April 7, 2012   No Comments

iPad Dictation and Special Words

The dictation feature in the new iPad has some subtle tricks. Specifically, if you speak the names of common punctuation marks, it inserts the mark. For example, if you say, “I am me comma and you are you period” the dictation feature types, “I am me, and you are you.”

Similarly, saying “new line” inserts a line break, and “new paragraph” inserts a new paragraph.

But, suppose you say, “I think our business needs a new line of credit.” Dictation will type, “I think our business needs
credit.” Obviously, this is not what you want.

After some experimenting, I found that if I pause for a second after speaking these special terms (e.g., “I think our business needs a new line *pause* of credit” or “You should insert a comma *pause* here”), the dictation feature treats the special term as plain speech.

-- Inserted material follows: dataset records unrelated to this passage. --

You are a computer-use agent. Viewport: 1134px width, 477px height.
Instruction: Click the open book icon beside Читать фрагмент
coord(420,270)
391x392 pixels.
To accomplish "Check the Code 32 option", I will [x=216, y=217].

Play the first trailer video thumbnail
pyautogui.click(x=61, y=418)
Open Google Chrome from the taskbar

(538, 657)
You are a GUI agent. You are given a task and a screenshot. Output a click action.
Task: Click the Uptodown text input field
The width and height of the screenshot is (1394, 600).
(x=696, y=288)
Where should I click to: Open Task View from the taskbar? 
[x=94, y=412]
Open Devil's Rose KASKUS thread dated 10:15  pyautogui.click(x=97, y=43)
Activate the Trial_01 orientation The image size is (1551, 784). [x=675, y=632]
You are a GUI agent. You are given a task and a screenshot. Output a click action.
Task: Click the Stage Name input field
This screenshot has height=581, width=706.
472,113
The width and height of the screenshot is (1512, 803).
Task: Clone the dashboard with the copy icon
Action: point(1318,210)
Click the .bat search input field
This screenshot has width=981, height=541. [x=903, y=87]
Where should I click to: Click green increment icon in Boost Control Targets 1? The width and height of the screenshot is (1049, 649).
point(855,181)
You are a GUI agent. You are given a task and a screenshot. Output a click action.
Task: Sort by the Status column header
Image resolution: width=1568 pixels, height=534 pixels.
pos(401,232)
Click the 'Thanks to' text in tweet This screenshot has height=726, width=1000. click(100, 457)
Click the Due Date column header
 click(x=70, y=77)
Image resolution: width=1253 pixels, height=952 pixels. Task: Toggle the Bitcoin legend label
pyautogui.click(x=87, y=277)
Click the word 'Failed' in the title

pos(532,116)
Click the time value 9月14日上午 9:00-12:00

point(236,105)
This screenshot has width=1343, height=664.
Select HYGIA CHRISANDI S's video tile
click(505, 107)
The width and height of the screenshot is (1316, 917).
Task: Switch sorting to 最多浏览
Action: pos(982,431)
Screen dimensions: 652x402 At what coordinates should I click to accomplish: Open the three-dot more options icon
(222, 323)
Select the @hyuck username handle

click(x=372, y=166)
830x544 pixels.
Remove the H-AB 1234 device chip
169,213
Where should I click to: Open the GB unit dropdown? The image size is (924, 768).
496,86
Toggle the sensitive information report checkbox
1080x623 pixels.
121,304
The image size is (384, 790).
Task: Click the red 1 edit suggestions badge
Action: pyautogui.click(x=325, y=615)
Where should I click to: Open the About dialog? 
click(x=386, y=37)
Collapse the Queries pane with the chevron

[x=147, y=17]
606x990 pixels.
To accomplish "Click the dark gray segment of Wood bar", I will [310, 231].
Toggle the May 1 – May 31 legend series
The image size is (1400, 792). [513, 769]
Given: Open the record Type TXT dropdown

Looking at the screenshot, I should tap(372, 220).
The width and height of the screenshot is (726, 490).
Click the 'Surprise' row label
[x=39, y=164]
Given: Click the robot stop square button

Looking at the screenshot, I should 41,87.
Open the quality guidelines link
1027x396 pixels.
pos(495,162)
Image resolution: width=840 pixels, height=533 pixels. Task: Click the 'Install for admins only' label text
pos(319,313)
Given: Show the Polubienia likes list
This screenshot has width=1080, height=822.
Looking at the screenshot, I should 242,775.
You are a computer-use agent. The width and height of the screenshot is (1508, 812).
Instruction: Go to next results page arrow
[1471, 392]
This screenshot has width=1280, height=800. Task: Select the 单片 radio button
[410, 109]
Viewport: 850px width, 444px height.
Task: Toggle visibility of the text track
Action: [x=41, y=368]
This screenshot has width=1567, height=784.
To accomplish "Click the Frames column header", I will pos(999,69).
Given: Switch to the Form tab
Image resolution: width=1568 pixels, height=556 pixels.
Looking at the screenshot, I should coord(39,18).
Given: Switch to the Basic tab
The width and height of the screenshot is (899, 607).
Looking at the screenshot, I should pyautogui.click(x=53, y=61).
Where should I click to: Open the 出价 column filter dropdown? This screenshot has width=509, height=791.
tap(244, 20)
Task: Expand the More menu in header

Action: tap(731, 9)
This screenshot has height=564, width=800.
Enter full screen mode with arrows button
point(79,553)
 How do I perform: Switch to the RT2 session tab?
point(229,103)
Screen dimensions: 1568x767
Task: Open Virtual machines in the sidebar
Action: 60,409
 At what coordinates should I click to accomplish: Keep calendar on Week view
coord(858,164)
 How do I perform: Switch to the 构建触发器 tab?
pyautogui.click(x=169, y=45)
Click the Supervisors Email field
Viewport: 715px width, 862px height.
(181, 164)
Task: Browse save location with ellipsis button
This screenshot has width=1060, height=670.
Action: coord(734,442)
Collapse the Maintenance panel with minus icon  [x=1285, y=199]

Naturally, your mileage may vary.

March 19, 2012   No Comments

iPad Dictation Tip

I love the new iPad’s Dictation function. It works great, especially when you speak into the iPad’s mic, which is at the top of the iPad when you hold it in portrait orientation with the Home button at the bottom. Unfortunately, when you tap the on-screen keyboard’s Dictation key, the very attractive pulsing microphone appears at the bottom of the screen. Why is that unfortunate? It may be because using the iPad is such an immersive experience, but I usually find myself talking to the glowing, pulsing onscreen mic instead of the real one.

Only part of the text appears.